• _Your objective_:
The records that follow are to be printed exactly, with no images.

• _Records shown_:
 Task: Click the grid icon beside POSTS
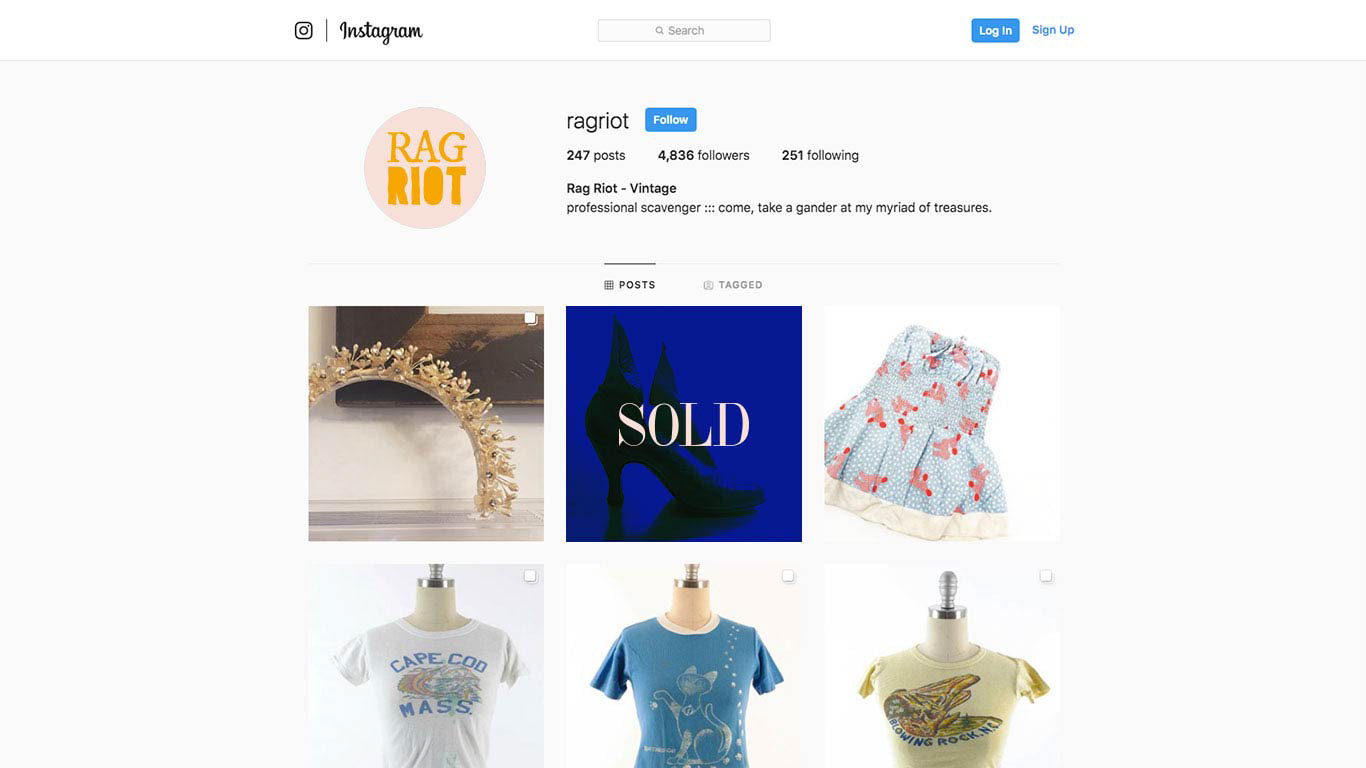609,285
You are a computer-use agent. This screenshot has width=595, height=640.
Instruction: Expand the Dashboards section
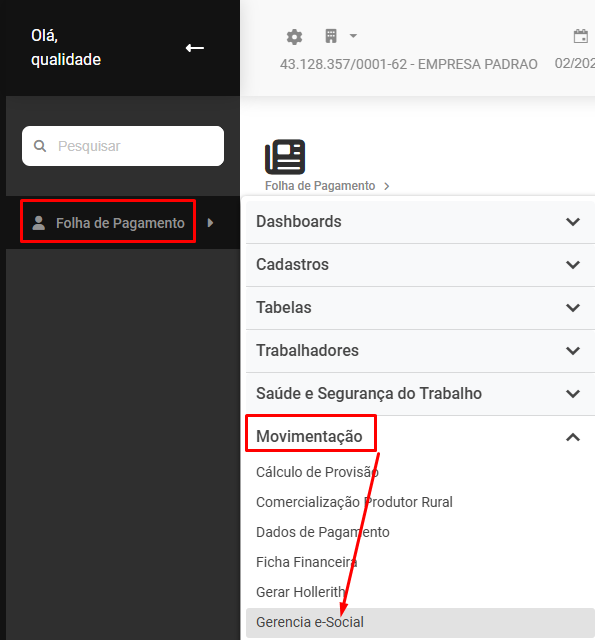pyautogui.click(x=420, y=222)
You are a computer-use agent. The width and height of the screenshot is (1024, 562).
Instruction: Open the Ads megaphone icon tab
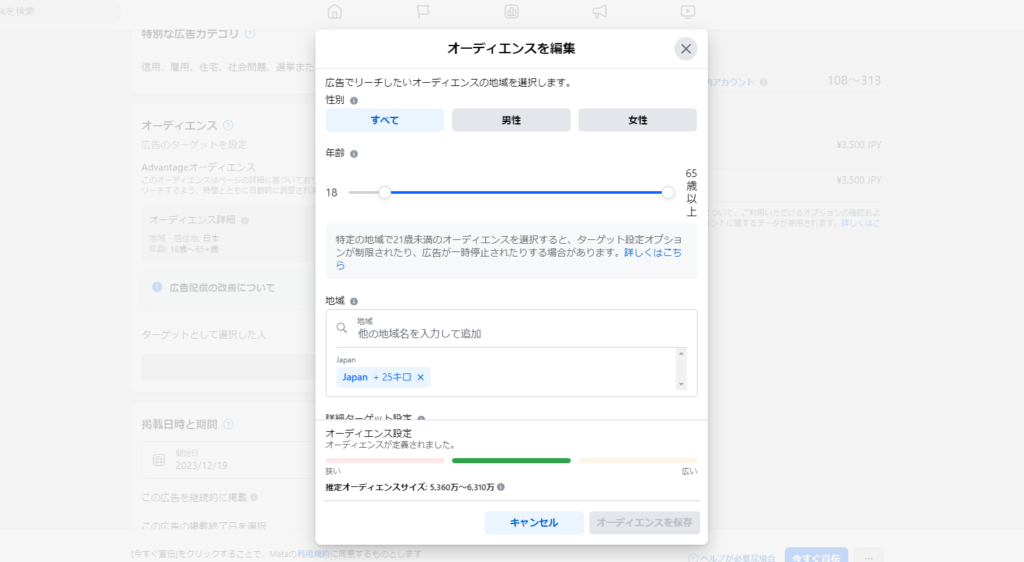click(599, 12)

• _Completed task_:
 Task: Click the grid icon beside POSTS
609,285
You are a computer-use agent. This screenshot has width=595, height=640.
Instruction: Expand the Dashboards section
pyautogui.click(x=420, y=222)
You are a computer-use agent. The width and height of the screenshot is (1024, 562).
Instruction: Open the Ads megaphone icon tab
click(599, 12)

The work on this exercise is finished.